**Stored data:**
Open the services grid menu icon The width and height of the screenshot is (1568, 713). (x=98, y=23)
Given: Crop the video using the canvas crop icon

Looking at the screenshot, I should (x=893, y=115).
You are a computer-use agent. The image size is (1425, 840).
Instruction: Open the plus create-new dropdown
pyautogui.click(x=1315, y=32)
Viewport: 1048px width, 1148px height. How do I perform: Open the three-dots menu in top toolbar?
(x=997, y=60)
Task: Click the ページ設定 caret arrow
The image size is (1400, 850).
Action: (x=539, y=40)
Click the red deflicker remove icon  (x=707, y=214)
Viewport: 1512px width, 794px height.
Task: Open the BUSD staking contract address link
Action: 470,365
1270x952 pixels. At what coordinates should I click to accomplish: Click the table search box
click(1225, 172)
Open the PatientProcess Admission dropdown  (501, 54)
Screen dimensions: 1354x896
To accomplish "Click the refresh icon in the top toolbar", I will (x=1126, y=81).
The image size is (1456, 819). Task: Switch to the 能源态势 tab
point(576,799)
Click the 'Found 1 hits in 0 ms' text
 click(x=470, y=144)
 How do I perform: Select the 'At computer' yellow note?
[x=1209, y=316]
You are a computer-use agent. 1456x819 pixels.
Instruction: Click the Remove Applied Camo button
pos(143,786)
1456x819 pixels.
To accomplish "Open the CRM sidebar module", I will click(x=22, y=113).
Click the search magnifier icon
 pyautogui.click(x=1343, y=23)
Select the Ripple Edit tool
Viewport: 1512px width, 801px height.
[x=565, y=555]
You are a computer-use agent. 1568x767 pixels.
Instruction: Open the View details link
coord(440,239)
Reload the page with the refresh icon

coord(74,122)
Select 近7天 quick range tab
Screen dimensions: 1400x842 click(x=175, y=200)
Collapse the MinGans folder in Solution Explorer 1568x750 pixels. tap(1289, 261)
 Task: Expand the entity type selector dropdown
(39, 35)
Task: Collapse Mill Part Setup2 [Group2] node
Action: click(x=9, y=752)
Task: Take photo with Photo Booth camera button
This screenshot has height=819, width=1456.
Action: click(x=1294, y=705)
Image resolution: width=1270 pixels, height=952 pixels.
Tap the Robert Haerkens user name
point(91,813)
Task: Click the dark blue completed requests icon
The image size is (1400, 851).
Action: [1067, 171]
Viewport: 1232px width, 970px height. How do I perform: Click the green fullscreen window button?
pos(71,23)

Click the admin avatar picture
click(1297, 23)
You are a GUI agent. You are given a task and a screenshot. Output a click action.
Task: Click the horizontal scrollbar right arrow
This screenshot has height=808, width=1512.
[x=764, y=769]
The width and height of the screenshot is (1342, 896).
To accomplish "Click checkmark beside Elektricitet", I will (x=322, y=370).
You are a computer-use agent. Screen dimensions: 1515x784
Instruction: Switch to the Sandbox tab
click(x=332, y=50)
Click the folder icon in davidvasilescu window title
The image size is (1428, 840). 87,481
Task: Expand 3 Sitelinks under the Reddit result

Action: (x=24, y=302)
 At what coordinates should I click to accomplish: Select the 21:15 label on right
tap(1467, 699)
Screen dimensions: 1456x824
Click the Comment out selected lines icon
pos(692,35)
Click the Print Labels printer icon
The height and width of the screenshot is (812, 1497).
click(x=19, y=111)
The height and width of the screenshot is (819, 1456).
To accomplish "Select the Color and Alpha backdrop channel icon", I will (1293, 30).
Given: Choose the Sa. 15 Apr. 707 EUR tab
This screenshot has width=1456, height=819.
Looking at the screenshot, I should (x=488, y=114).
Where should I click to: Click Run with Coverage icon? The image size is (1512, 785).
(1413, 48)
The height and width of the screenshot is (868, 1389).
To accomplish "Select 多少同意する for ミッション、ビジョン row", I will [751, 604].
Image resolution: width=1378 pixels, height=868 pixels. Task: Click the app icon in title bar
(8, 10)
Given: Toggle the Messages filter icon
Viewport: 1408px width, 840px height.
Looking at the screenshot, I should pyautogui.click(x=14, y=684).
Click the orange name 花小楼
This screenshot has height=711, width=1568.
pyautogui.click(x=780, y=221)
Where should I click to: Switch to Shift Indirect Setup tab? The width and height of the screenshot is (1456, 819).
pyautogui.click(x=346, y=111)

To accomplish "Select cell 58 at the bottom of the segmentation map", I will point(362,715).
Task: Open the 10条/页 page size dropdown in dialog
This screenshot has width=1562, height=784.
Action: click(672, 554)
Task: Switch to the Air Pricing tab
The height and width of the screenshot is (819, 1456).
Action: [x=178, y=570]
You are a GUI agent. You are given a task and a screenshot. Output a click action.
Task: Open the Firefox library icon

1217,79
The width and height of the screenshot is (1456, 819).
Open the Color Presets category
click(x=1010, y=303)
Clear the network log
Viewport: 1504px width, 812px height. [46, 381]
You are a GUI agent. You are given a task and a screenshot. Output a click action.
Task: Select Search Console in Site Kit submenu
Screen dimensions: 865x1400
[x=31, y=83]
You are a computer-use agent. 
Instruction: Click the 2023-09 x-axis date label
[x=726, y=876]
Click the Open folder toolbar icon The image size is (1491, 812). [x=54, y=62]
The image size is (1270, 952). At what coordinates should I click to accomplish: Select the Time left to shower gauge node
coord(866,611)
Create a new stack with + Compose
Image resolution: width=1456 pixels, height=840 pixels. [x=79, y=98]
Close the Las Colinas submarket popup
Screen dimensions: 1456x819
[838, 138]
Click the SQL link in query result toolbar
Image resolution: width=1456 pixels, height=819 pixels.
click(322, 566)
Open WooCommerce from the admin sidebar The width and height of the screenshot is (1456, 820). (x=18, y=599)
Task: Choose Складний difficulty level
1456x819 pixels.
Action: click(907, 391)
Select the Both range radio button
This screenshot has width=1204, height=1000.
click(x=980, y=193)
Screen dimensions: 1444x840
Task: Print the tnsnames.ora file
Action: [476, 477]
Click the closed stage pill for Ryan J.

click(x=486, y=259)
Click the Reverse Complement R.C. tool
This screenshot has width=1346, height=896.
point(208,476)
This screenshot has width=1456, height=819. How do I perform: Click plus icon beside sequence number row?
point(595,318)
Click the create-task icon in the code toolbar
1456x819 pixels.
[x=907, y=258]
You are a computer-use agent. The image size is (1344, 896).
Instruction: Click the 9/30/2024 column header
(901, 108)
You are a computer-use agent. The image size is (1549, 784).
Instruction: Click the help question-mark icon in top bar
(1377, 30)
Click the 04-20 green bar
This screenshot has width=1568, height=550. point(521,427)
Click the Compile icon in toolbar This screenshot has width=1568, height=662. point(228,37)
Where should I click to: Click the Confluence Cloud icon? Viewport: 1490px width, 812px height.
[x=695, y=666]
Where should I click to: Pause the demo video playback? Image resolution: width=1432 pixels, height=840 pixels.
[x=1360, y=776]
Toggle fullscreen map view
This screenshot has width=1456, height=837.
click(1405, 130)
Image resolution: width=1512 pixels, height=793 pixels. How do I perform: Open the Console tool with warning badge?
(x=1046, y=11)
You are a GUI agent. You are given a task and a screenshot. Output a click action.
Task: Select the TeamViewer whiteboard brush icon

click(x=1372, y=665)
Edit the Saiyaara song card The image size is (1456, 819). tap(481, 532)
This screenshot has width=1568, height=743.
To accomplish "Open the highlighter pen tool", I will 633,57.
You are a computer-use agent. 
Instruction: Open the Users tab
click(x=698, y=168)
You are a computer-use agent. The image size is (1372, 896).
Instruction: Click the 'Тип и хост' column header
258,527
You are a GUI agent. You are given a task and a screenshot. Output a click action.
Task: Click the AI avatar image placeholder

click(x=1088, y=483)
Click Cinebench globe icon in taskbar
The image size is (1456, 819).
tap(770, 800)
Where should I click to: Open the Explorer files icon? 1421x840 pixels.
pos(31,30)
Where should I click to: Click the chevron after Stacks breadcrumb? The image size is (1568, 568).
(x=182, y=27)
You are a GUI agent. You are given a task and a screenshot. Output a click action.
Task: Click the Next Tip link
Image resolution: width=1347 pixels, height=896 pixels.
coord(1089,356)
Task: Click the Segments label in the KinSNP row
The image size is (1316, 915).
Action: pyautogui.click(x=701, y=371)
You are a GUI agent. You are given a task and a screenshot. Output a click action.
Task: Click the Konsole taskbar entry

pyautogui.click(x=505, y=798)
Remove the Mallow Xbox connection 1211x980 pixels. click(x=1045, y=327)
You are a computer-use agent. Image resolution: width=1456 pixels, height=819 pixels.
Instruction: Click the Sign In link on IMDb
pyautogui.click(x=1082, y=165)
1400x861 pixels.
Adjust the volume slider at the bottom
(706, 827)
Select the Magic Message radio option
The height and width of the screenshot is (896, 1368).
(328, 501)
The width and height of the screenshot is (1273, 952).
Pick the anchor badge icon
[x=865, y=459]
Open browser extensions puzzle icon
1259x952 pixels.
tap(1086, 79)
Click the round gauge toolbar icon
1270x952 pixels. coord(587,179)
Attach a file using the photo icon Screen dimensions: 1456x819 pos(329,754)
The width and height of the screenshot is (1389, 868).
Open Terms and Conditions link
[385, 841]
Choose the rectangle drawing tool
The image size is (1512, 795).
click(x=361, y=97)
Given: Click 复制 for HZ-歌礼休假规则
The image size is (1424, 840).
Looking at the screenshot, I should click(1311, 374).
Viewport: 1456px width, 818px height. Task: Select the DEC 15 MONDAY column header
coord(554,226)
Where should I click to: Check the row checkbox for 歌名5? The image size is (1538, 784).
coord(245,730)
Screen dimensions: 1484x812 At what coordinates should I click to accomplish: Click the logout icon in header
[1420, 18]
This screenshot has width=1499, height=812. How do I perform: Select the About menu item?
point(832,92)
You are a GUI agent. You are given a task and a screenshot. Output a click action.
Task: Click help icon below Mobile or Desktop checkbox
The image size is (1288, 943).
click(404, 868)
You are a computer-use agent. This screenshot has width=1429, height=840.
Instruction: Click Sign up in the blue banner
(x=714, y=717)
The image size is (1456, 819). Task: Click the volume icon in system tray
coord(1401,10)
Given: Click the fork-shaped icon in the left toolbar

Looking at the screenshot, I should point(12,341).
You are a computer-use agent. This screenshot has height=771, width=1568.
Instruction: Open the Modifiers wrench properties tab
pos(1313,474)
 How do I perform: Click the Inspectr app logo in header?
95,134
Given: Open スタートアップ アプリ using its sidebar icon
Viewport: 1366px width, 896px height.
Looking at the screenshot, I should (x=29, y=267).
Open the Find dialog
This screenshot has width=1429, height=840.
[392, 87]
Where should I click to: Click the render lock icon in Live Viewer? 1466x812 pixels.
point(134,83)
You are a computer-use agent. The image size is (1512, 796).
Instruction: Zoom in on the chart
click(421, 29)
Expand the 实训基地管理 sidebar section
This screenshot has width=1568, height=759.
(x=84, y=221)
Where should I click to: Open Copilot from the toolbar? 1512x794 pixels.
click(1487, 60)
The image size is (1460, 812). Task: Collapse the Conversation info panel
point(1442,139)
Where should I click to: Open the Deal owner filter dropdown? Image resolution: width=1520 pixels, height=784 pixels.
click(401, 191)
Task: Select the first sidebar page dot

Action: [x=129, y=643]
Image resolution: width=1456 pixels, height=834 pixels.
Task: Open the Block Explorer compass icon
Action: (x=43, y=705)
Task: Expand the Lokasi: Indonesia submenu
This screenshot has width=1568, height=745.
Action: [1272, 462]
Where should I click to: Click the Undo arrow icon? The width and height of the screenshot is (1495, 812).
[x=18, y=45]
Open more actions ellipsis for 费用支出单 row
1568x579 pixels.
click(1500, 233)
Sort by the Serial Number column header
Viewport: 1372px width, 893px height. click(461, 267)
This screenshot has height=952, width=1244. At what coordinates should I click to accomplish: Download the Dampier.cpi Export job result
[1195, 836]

**Task description:** Reproduce, exactly as they stand in the data above, the lines from the one that holds "Click the Print Labels printer icon" to the one that holds "Task: Open the 10条/页", inclusive.

**Reply:**
Click the Print Labels printer icon
The height and width of the screenshot is (812, 1497).
click(x=19, y=111)
The height and width of the screenshot is (819, 1456).
To accomplish "Select the Color and Alpha backdrop channel icon", I will (1293, 30).
Given: Choose the Sa. 15 Apr. 707 EUR tab
This screenshot has width=1456, height=819.
Looking at the screenshot, I should (x=488, y=114).
Where should I click to: Click Run with Coverage icon? The image size is (1512, 785).
(1413, 48)
The height and width of the screenshot is (868, 1389).
To accomplish "Select 多少同意する for ミッション、ビジョン row", I will [751, 604].
Image resolution: width=1378 pixels, height=868 pixels. Task: Click the app icon in title bar
(8, 10)
Given: Toggle the Messages filter icon
Viewport: 1408px width, 840px height.
Looking at the screenshot, I should pyautogui.click(x=14, y=684).
Click the orange name 花小楼
This screenshot has height=711, width=1568.
pyautogui.click(x=780, y=221)
Where should I click to: Switch to Shift Indirect Setup tab? The width and height of the screenshot is (1456, 819).
pyautogui.click(x=346, y=111)

To accomplish "Select cell 58 at the bottom of the segmentation map", I will point(362,715).
Task: Open the 10条/页 page size dropdown in dialog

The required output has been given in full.